Unformatted is irrelevant (or a benefit).

That is contains slang is a huge benefit - how else will it learn slang?

That is often far from the truth is of mixed value. Firstly it is very unclear that a LLM is the best method for holding facts. Secondly, the "untrue" data at least gives the LLM an idea of what could be true given a context, which lets it learn a better model of the world.

For example, if it gets a lot of text wrongly claiming that "Winston Churchill is the 40th President of the United States" it will add to the evidence that "The President of the United States" and "Winston Churchill" are both in the class of "people".

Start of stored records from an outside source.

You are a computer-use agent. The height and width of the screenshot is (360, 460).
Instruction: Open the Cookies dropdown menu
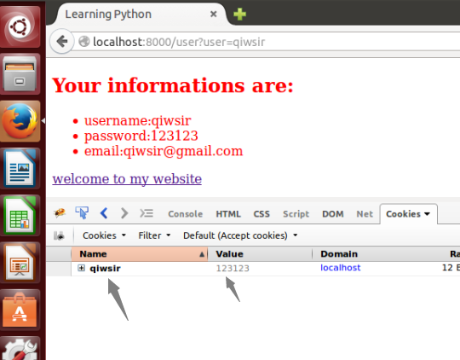(x=104, y=235)
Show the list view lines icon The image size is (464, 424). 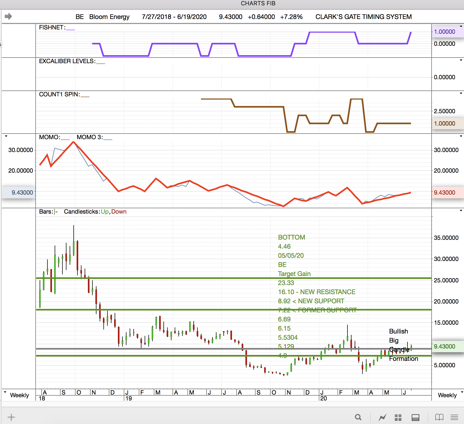tap(454, 417)
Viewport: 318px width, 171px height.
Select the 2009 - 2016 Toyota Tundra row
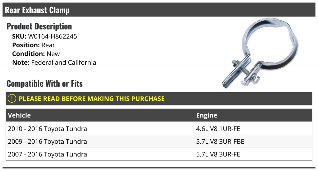[159, 141]
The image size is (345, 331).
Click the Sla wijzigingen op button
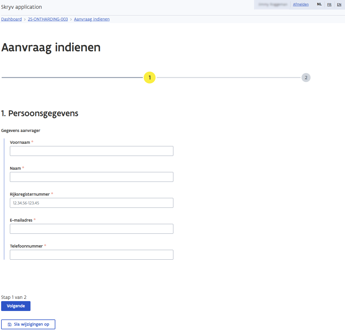pyautogui.click(x=28, y=324)
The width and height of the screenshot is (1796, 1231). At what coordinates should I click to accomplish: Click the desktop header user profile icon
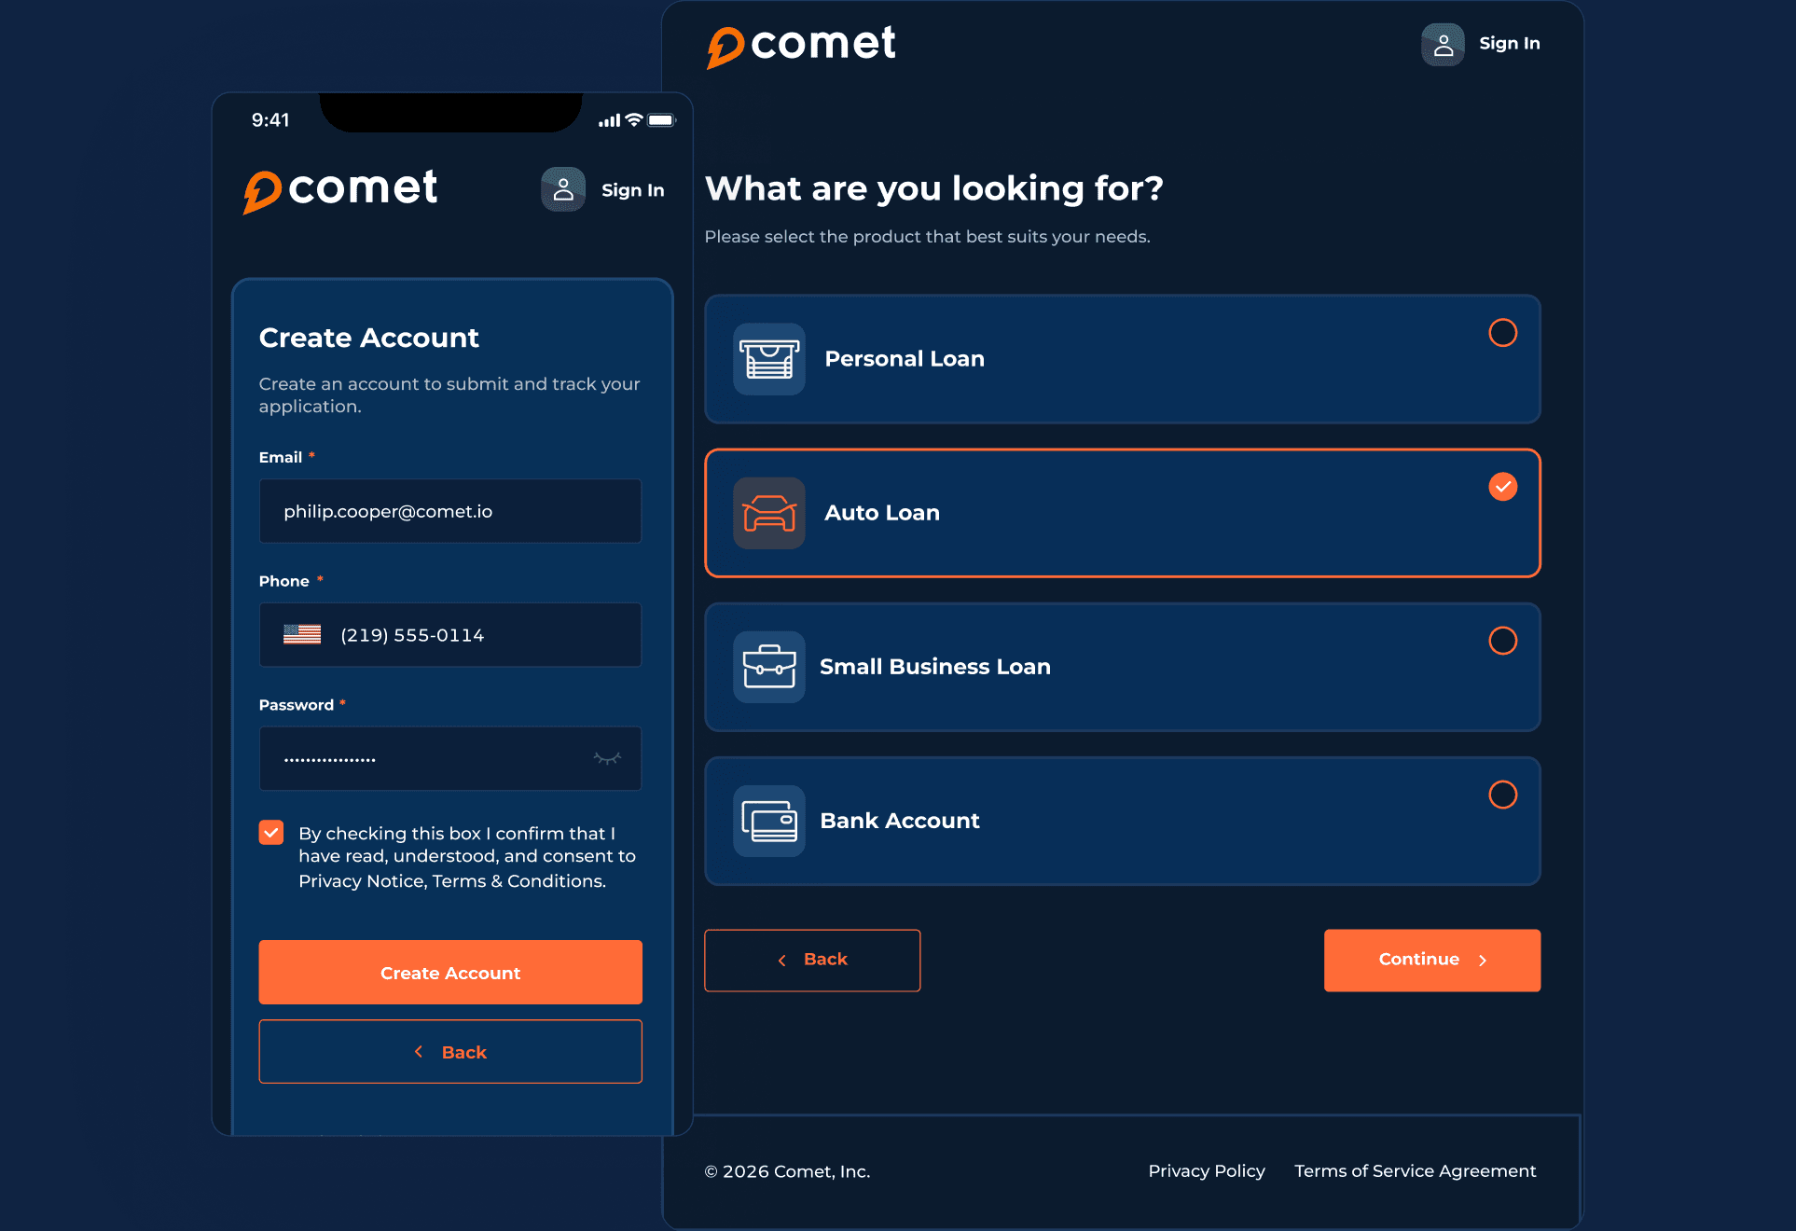point(1443,44)
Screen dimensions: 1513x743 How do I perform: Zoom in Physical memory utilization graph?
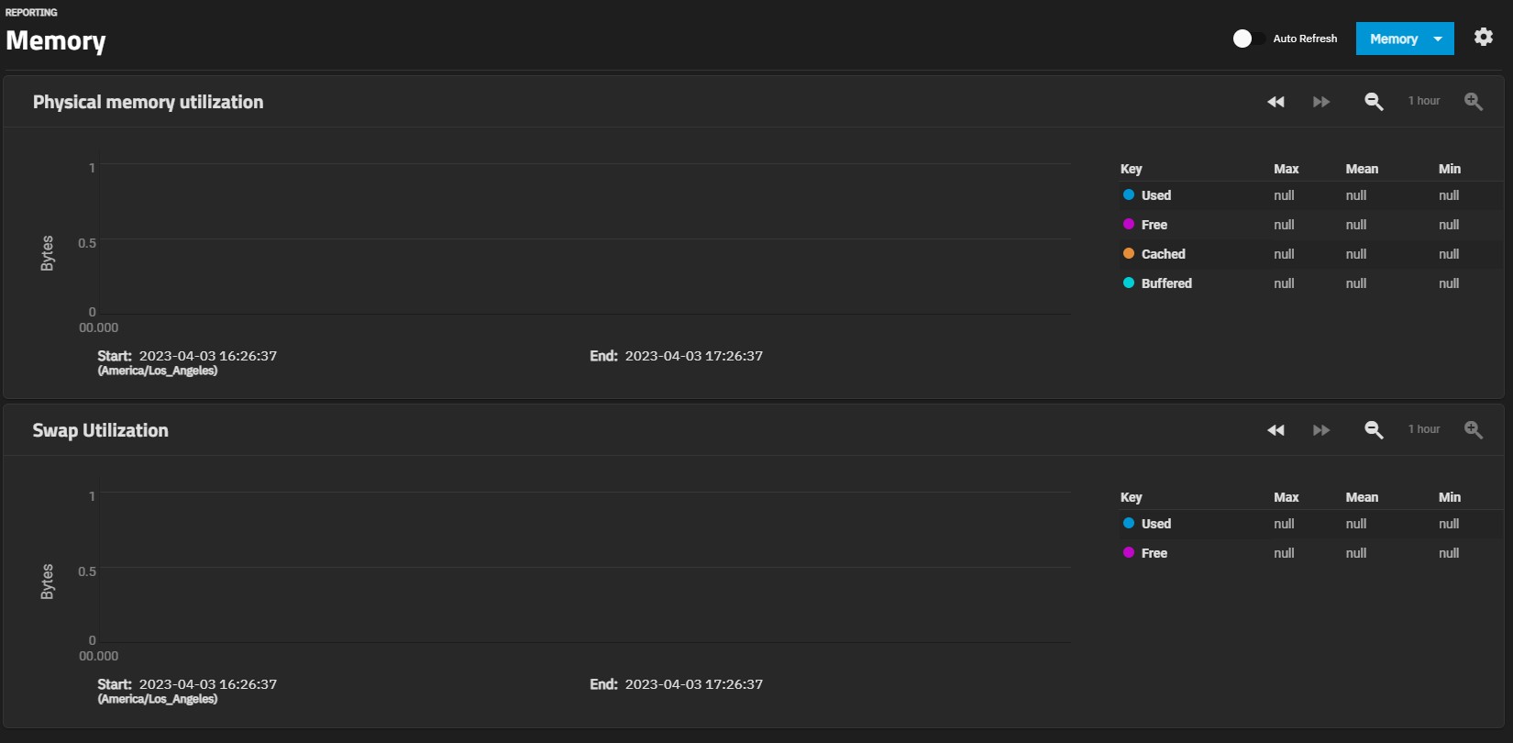click(1474, 102)
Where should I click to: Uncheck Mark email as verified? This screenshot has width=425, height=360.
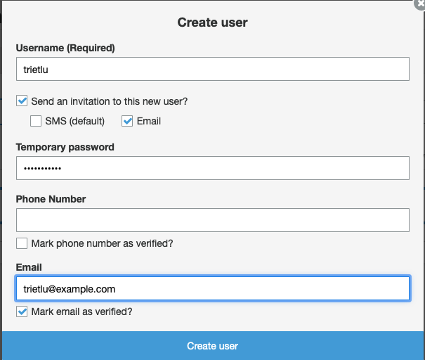point(22,311)
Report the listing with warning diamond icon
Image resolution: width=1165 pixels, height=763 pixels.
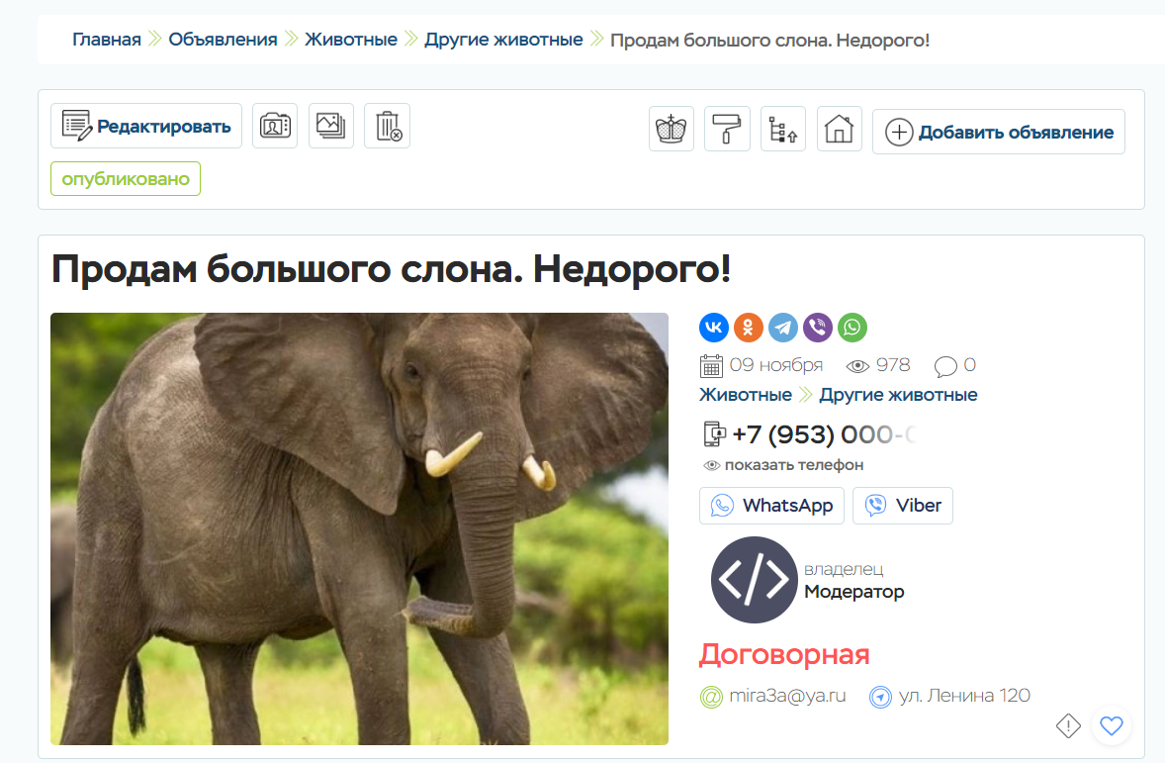pos(1068,726)
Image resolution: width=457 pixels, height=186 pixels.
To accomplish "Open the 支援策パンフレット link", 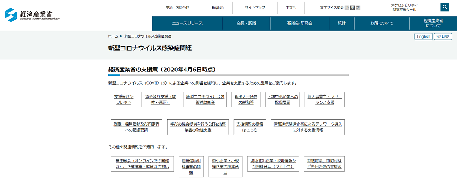I will coord(124,100).
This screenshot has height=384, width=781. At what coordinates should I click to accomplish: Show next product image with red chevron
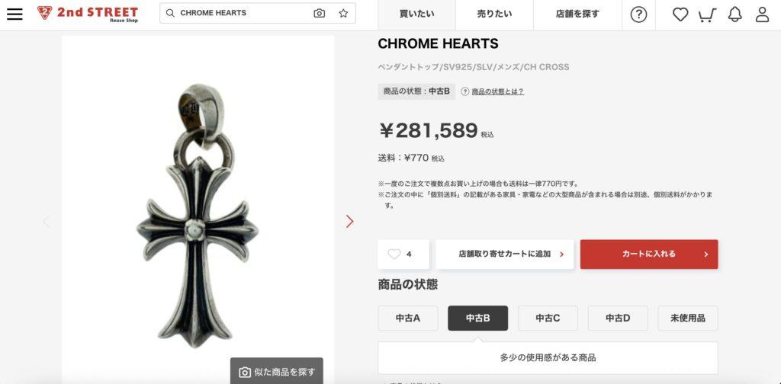click(349, 222)
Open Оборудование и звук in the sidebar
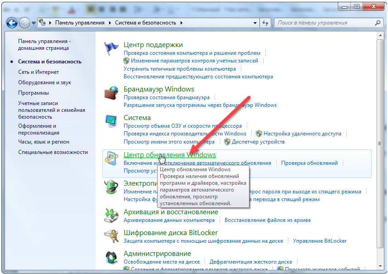This screenshot has width=388, height=274. 45,82
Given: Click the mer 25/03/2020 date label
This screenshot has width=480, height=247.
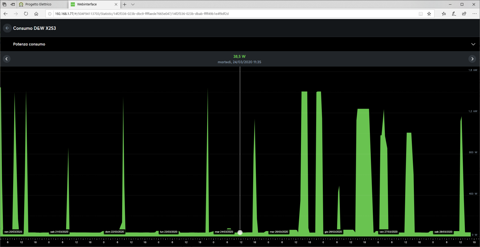Looking at the screenshot, I should click(279, 232).
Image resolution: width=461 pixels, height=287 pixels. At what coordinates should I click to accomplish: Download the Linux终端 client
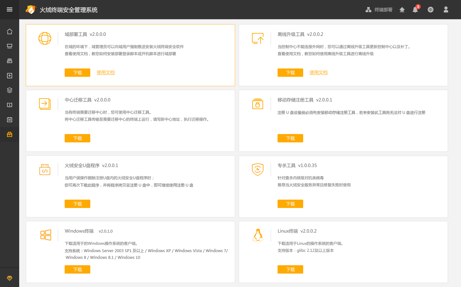290,269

This is opposed to nonsense text like "A carpet States President United" (which is just noise).

Why do we want the LLMs to understand slang ? Will it use slang to cure diseases ?
Who is this "we" you speak of? Because the people using them to generate lyrics certainly want slang.

But yes, there are plenty of scenarios where knowledge of slang could cure diseases.

Consider mental health, where one of the main effective interventions is diarying. If a LLM can understand the slang in a diary then it is certainly possible it could intervene successfully.

Sounds like a joke.
Social media has more idiosyncratic and human-esque text.

People already complain that ChatGPT is too formal and verbose, as an AI language model.

That's probably more because of RLHF though, they've optimised for certain kind of responses rather than simple model loss on internet text.